Stealthy Multi-Stage Cyberattack Uses Trusted Windows Tools to Deploy NetSupport RAT

Listen to this Post

Featured Image

Introduction

A wave of quiet, sophisticated cyber intrusions is unfolding across the internet, and most users have no idea it is happening. Security analysts at Securonix have uncovered a new multi-stage malware operation that hides in plain sight, blending encrypted payloads, nested scripts, and legitimate Windows components to compromise both personal and enterprise systems. What makes this campaign especially alarming is not the payload itself, but the precision of its delivery. Every stage is engineered to avoid detection, erase footprints, and adapt to the victim’s environment. It is a reminder that modern cyberattacks no longer smash their way into systems. They slip inside quietly, disguised as normal traffic, waiting for the perfect moment to strike. Below is a full breakdown of how this campaign works and why it matters.

Summary of the Original

A Campaign Built on Layers of Stealth

The newly discovered web-based malware attack relies on a complex, multi-stage architecture designed to deploy NetSupport RAT, a remote-control tool that has increasingly been abused by threat actors. The campaign begins when users land on compromised websites hosting an obfuscated JavaScript loader called phone.js, which is pulled from attacker-controlled domains such as boriver.com. This loader executes only once per browser session by storing markers in localStorage, an unusual evasion tactic for malicious JavaScript.

Device Profiling and Stealthy Redirects

The loader uses layered obfuscation, numeric decoding, junk content, and dynamic string tables to hide its behavior from static analysis. It profiles the device in real time. Mobile users are pushed into a full-screen iframe, while desktop users unknowingly load a remote script from domains such as stoneandjon.com. Security researchers using de-obfuscation tools like CyberChef found hidden URLs, DOM operations, and encryption keys buried under rotating string tables and nested functions.

Silent HTA Execution Through Trusted Windows Tools

Stage two involves a malicious HTML Application file, executed through mshta.exe, a legitimate Microsoft signed binary.

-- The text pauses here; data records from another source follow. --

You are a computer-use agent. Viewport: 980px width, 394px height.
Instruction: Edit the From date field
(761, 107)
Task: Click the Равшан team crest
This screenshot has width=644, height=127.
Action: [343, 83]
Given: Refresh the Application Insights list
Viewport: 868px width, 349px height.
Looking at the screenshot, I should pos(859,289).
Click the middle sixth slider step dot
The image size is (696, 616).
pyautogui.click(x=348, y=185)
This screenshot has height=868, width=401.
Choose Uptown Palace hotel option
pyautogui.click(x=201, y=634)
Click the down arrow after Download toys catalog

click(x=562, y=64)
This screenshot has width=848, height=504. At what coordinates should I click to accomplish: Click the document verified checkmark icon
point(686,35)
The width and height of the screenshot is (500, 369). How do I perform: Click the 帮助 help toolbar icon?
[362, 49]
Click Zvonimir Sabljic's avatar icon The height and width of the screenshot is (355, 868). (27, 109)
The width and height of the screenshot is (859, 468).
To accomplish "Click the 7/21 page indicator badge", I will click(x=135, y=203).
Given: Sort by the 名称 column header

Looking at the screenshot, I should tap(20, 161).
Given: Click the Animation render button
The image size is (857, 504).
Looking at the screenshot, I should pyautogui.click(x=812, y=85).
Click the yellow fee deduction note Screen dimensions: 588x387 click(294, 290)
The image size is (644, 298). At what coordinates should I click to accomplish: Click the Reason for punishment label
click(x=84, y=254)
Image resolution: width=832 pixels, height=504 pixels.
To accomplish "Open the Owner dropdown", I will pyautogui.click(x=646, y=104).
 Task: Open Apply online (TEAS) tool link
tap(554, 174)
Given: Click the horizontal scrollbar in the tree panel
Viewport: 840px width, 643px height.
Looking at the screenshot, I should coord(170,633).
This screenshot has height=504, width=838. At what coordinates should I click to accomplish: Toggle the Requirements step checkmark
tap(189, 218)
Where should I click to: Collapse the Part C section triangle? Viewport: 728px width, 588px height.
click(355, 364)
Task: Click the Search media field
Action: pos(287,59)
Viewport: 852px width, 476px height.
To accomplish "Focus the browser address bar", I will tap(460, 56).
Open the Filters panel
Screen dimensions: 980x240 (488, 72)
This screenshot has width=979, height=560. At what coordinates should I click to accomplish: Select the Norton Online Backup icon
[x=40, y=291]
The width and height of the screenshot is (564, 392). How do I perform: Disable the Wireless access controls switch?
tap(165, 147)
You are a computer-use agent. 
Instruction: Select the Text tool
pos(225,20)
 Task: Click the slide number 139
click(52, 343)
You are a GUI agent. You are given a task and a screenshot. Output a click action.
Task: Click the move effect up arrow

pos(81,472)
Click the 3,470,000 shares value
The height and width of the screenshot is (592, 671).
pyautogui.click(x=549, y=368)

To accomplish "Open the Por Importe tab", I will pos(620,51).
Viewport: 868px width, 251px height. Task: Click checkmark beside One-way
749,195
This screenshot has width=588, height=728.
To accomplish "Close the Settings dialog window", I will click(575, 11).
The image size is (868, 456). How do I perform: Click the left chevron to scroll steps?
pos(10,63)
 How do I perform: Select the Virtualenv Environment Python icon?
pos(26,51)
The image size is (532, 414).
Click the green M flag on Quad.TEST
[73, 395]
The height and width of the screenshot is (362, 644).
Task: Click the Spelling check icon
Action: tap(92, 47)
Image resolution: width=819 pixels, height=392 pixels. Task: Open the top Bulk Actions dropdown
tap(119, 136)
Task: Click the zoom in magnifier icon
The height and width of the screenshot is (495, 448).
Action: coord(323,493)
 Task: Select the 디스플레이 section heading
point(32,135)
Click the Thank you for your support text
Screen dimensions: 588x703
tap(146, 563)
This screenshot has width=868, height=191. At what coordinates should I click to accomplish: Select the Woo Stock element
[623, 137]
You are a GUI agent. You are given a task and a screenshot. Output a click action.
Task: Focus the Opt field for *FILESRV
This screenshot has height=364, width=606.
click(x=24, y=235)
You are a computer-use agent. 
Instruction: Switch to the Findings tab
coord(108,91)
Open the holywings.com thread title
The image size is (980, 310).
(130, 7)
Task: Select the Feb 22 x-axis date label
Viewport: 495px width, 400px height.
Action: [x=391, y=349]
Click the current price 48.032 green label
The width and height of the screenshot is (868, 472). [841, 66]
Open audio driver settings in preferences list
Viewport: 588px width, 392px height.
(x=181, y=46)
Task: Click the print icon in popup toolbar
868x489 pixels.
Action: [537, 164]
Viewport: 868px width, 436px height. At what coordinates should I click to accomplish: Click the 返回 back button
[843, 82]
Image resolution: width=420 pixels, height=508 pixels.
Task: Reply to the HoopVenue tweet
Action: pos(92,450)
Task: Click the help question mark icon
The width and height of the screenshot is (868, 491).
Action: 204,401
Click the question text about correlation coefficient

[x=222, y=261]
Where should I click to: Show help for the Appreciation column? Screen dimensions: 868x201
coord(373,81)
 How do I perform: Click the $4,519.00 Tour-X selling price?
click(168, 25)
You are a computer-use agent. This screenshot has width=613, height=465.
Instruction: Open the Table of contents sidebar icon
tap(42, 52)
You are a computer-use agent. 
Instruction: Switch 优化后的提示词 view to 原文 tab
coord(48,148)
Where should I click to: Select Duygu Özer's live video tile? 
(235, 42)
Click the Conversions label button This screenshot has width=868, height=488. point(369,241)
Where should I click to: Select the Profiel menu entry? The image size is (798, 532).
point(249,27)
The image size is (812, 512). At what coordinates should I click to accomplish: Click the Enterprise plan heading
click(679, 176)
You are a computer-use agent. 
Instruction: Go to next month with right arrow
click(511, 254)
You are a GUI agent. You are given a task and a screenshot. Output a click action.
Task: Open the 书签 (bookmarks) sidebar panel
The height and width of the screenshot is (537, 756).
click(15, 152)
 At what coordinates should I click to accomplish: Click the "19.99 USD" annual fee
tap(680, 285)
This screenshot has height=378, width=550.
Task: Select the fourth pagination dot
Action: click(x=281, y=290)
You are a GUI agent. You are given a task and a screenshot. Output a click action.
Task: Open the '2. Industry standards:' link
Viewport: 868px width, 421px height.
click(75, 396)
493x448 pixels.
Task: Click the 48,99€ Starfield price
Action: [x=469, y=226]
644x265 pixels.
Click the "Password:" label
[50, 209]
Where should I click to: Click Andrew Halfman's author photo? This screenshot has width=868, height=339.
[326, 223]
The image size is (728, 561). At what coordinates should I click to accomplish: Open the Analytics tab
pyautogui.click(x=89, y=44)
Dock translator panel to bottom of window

This is classic LOLBAS behavior, where trusted system files are repurposed for malicious actions. The HTA file launches invisibly, triggering a fileless PowerShell stager that decrypts its next stage using AES-256-ECB, Base64, and GZIP. The decrypted script runs directly in memory using ExecutionPolicy Bypass, ensuring there are no traditional disk artifacts. Temporary files delete themselves automatically, wiping away evidence.

Stage Three Installs NetSupport RAT

The final decrypted PowerShell payload downloads a ZIP archive named qazx.zip from kindstki.com. Once extracted inside C:\ProgramData\CommunicationLayer, it launches client32.exe using wscript.exe through a concealed script called run.js. Persistence is achieved with a disguised shortcut named WindowsUpdate.lnk placed in the Startup folder. Once deployed, NetSupport RAT grants attackers full remote control, including file manipulation, system commands, screen capture, and proxy routing.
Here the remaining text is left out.